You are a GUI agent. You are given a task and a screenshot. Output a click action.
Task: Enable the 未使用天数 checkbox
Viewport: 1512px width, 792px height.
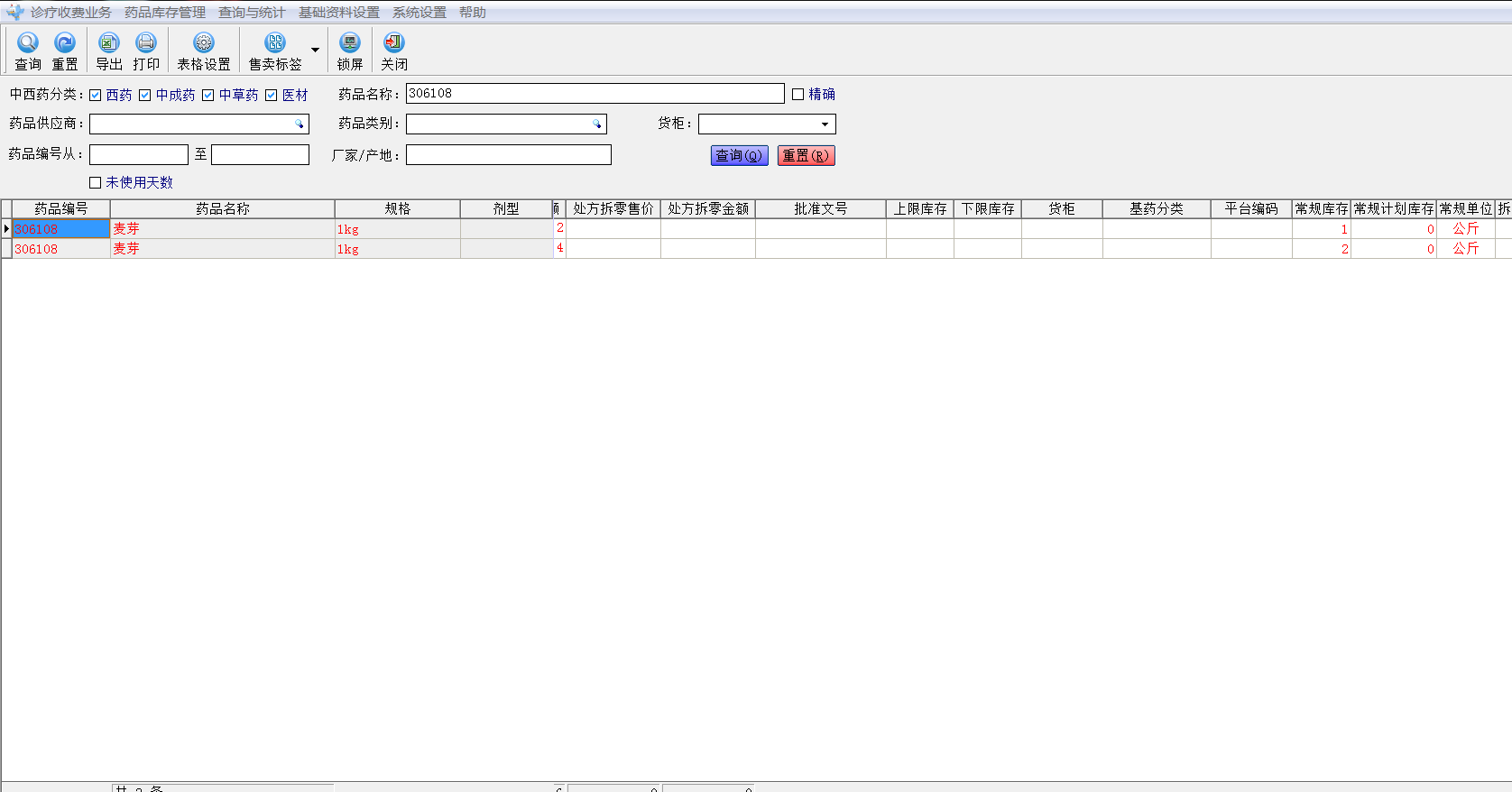pos(96,182)
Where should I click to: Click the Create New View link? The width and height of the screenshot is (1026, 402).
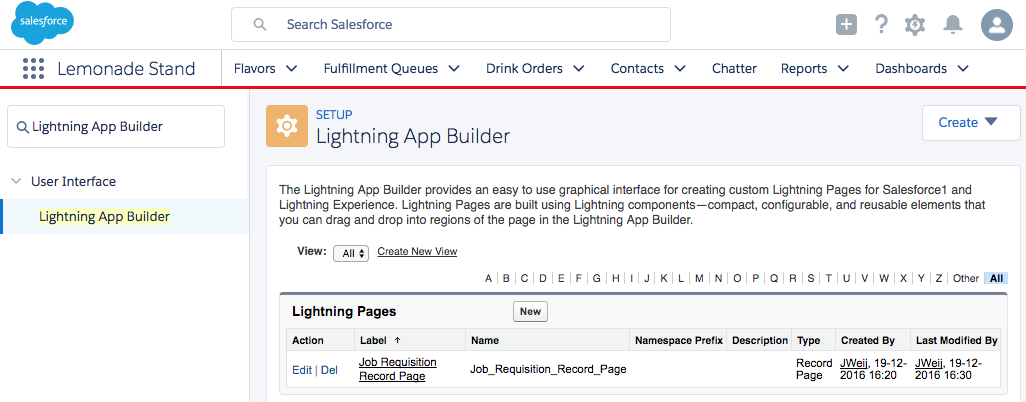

| Task description |
Since only lines holding the word "click" matter, count them in the data above and report the number alone.

| Output of the task |
2